AI Isn’t Replacing PHP — It’s Empowering It
Now here’s where things get spicy. You might think PHP and AI are like an old Nokia trying to FaceTime—but the truth? They vibe.
Yes, AI can:
- Write boilerplate code
- Help with validation rules
- Suggest better variable names
But it doesn’t replace:
- Business logic
- Database relationships
- Multi-user permissions
- Handling tax calculations in 7 countries
| What AI can do is supercharge your PHP productivity — especially if you're using Laravel.
– Laravel + OpenAI? Easy.
– PHP + Claude or Gemini? Smooth like your last successful `composer update` (okay maybe smoother).
– Integrations? APIs? Token handling?
| PHP just shrugs and says: "Give me a cURL and a coffee."
So no, you don’t need to learn a whole new language just to sprinkle in a little AI magic. PHP can talk to LLMs just fine. And if you’re using Laravel? Even better. Laravel makes working with AI APIs feel like writing a to-do list with Blade syntax — clean, simple, and oddly satisfying.

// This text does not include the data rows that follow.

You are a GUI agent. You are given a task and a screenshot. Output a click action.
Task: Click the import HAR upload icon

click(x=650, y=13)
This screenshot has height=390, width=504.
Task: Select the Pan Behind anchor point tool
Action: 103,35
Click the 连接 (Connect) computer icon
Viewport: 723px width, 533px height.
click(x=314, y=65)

Believe it or not, Laravel integrates smoothly with cutting-edge AI APIs like OpenAI, Gemini, and Claude. Classic PHP soul, modern AI brains.
Fun, Awkward PHP Facts That Make You Go “Wait, What?”
- PHP stands for PHP: Yep. Recursive acronym time. It now means: PHP: Hypertext Preprocessor. A language that can’t even define itself without calling itself first.
- It had no formal spec for years: PHP grew wildly before anyone even bothered writing down how it was supposed to work. Basically the “build first, figure it out later” energy every side project dreams of.
- Version 6 was skipped entirely: Why? Unicode drama. It was a mess. So the devs just… skipped it. Straight to PHP 7. (We call that the PHP diet plan — lose the bloat, drop the version.)
- The first PHP file extension was .phtml: Because “.php” was too mainstream. Or maybe it just hadn’t been invented yet. Either way, retro devs will remember.
Let's Wrap
Still think PHP is dead?
Ask yourself: Is your project done? Is it live? Is it making money?
If not… maybe PHP can help. Laravel makes it fun. AI makes it fast.
And who knows? Maybe PHP isn’t the future. But it sure as heck is still the present — for a lot of people.
AI is cool yet PHP, like that reliable office buddy — just won’t quit. Because sometimes loyalty (and pragmatism) wins over novelty.”